Shrill threats to "liberate West Irian" have long been President Sukarno's favorite device to rouse Indonesian patriotic passions and divert attention from the myriad shortcomings of his floundering economy at home. Indonesia's claim to Netherlands New Guinea is based on the fact that the Dutch administered it as part of The Netherlands East Indies along with the other islands that now make up independent Indonesia.

Pigs & Women. But the fact is that Netherlands New Guinea's Papuans want to be no part of Indonesia. They are Melanesians, with no racial kinship to the Indonesians. Their skins are darker, their languages totally different. Furthermore, the Papuans have no desire to trade Dutch colonialism for Indonesian colonialism, want to join together instead with Australian New Guinea and the Solomon Islands in a union to be called the United States of Melanesia.

As for the Dutch, they want to get out.
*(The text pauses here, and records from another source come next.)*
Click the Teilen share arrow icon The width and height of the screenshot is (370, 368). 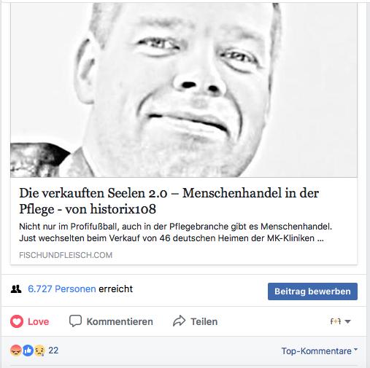pyautogui.click(x=180, y=321)
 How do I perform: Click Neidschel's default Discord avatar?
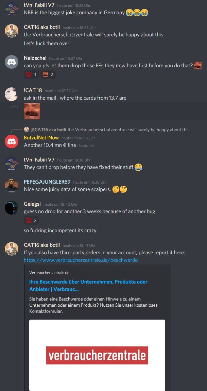(12, 62)
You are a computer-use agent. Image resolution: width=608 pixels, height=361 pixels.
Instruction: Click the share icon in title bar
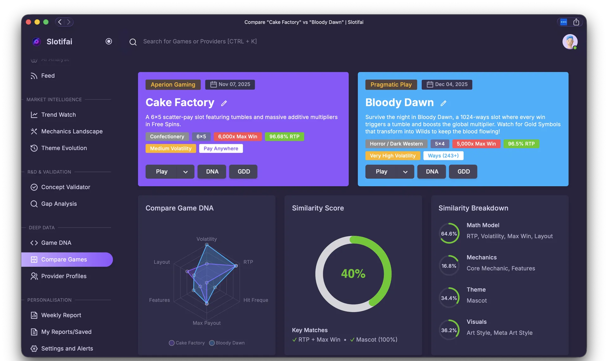[576, 22]
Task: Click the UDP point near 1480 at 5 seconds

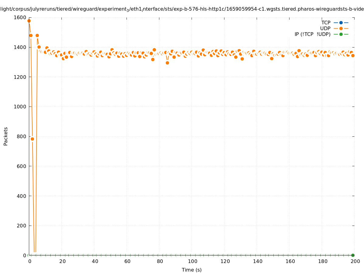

Their territory is suffering from economic malnutrition, has brought no return from the millions of dollars sunk into it. Last year the territory's total exports of crude oil, copra, spices and skins dwindled to less than $7,000,000. But the Dutch, chastened by their mistakes in Indonesia, are reluctant to abandon New Guinea until the Papuans are ready for self-government, an eventuality that some colonial officials estimate will take 40 years, perhaps considerably longer.

Nearly half of Netherlands New Guinea's 700,000 Papuans still live in primitive villages where the cowrie shell is the medium of exchange and where women often rank below pigs on the social scale. For the primitive tribesmen of the interior, the concept of government does not exist; their only political guideposts are myth and magic. Head-hunting and cannibalism are still practiced in some areas. Some Papuan natives wear no clothes save for string, have no dishes or cooking utensils. They consider death the action of a wizard, often chop off the ends of their fingers as a sign of mourning.

Armed Assault. In the coastal areas where the Dutch exercise firm administrative control, some 30,000 Papuans attend primary school, and one lone native is a student at a university in The Netherlands. Next month the Papuans will hold their first election ever for a New Guinea-wide council, to which the Dutch will turn over the power to pass its own ordinances regulating health, marriage, crime, labor and taxes.